Email and Usenet client software

Forté Agent is an email and Usenet news client used on the Windows operating system. Agent was conceived, designed and developed by Mark Sidell and the team at Forté Internet Software in 1994 to address the need for an online/offline newsreader which capitalized on the emerging Windows GUI framework. By 1995, Agent had expanded to become a full-featured email client and remains a widely used application for integrating news and email communication on Windows. Agent supports POP email but not IMAP.

Agent's Usenet features include access to multiple news servers, import/export of NZB files, threaded discussions and a highly configurable user interface which has been criticized as difficult to use. It has long supported yEnc as well as many other coding schemes, and has the capability of joining incomplete binary attachments, which is useful in the event of posting errors.

In the past, a free version, Free Agent, was offered alongside the commercial one. Free Agent lacked some features of the commercial version or, later, had them disabled until a registration key was entered. The last free version was 3.3.

==Forté Internet Software==

Originally called Forte Advanced Management Systems, Forté Internet Software, produced in the 1980s and 1990s enterprise-level products including network optimization and station administration tools that were licensed by Nortel Networks. In 1996, Forté created Adante, software for managing high volumes of inbound corporate email.

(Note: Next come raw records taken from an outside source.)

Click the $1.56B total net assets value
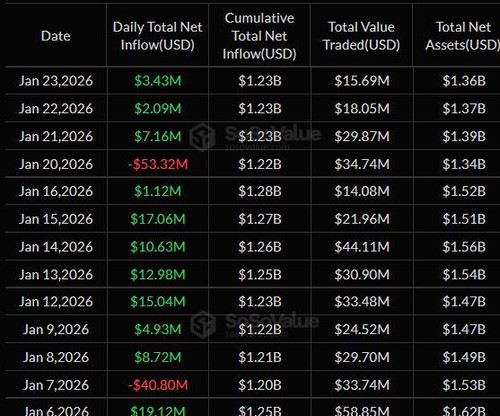pos(464,247)
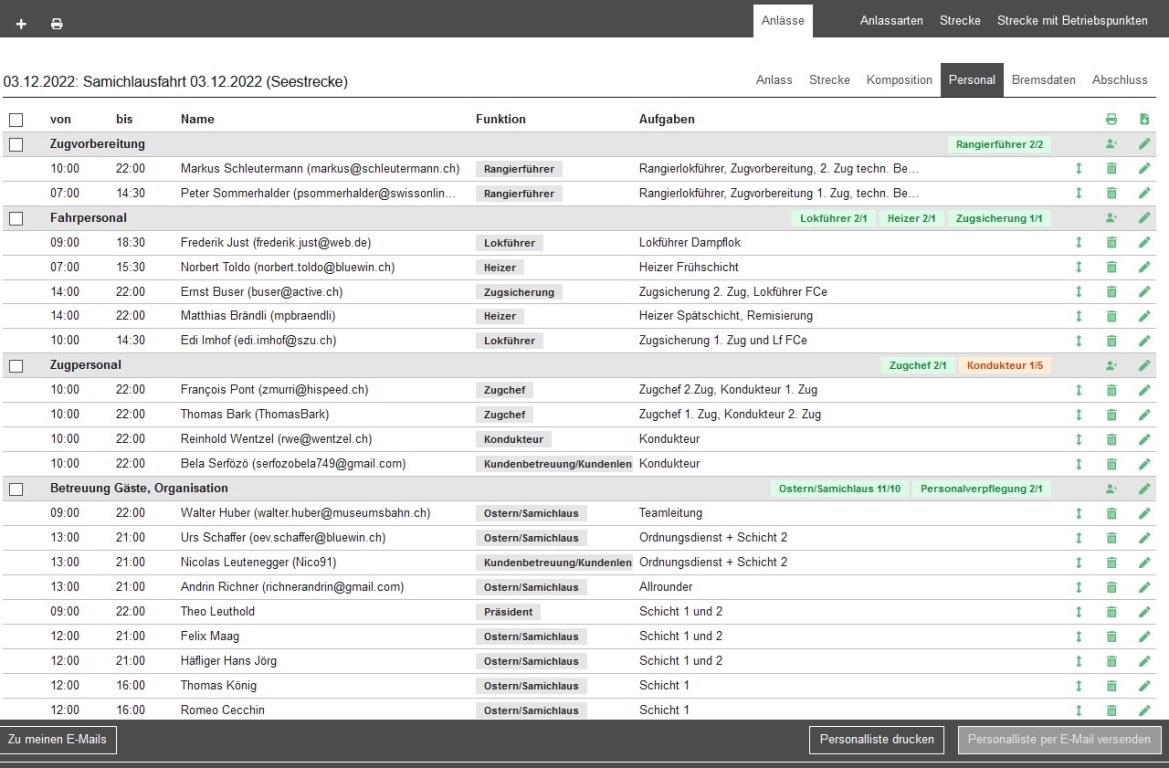Add a person to the Zugvorbereitung group
The image size is (1169, 768).
pyautogui.click(x=1111, y=145)
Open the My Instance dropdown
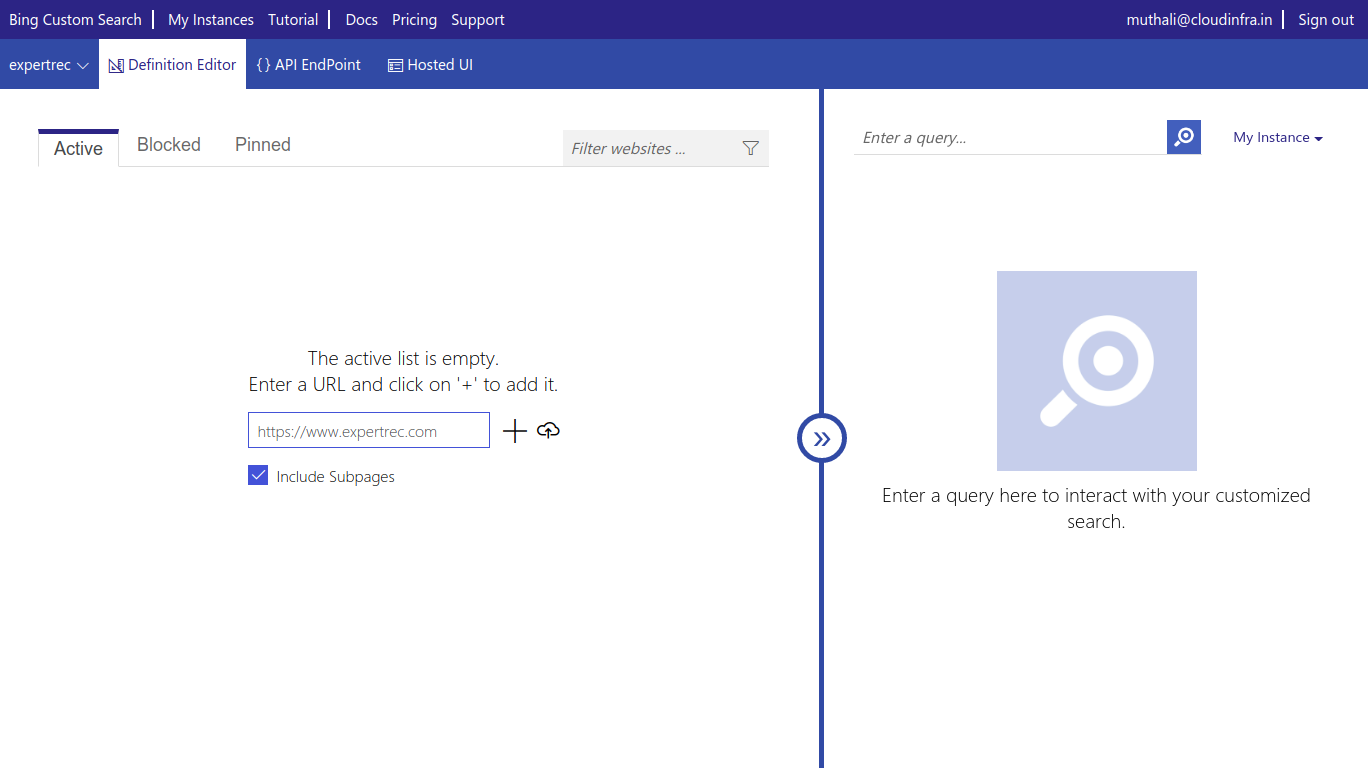1368x768 pixels. point(1277,137)
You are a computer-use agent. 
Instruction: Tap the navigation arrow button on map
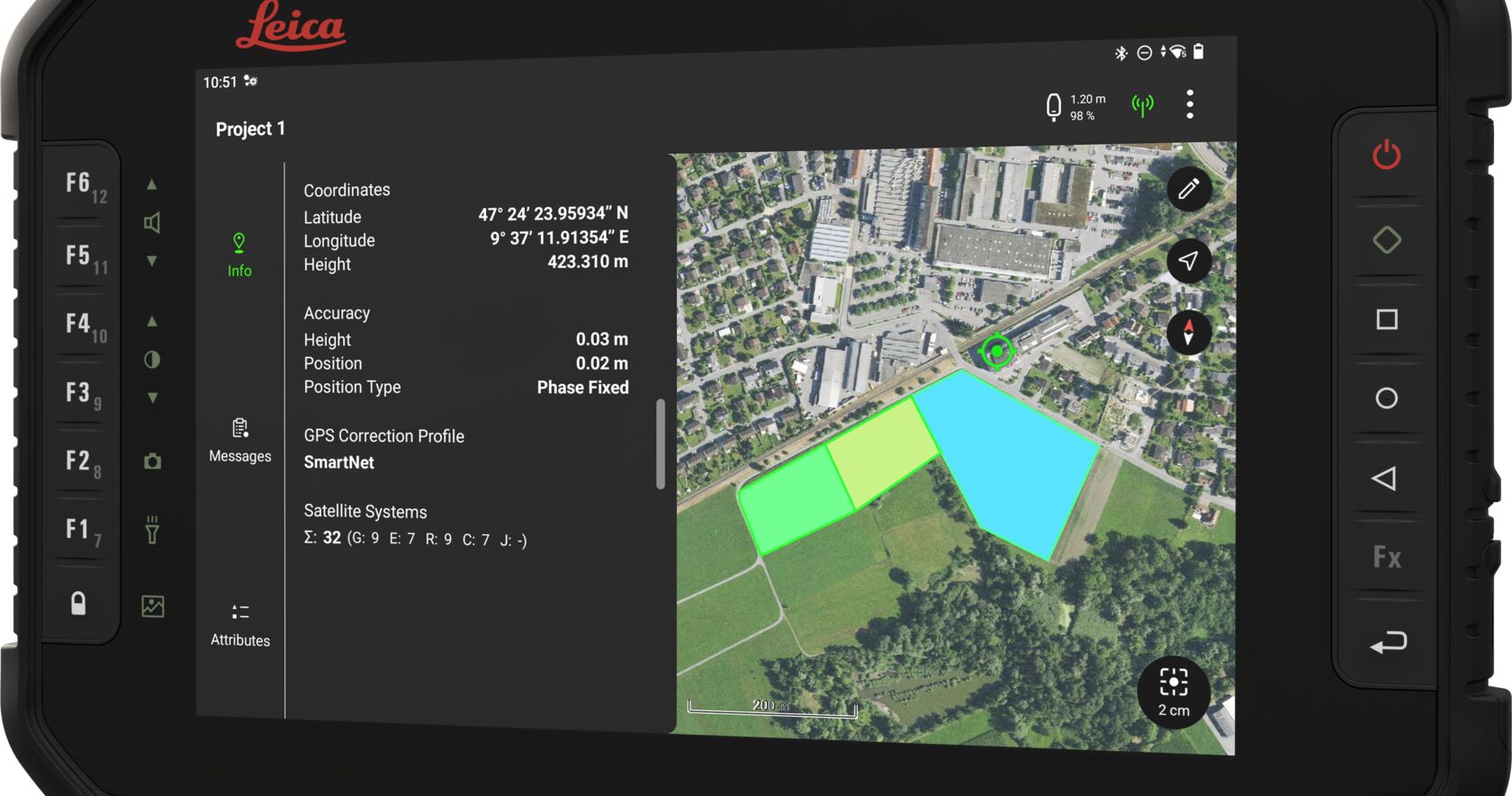[x=1188, y=261]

In late 1997, Forté was acquired by Genesys Telecommunications (which was then purchased by Alcatel) to integrate Adante into the Genesys and Alcatel product lines. In 2000, Alcatel sold Forte's Consumer Software Group to Charles Dazler Knuff. Now known as Forté Internet Software, this group continues to develop Agent and to research the areas of social software, email and wireless communications using trust networks.

In 2003, Forté created Forté Internet Services, which offers Agent Premium Newsgroups (APN), a high-speed, high-retention Usenet news service.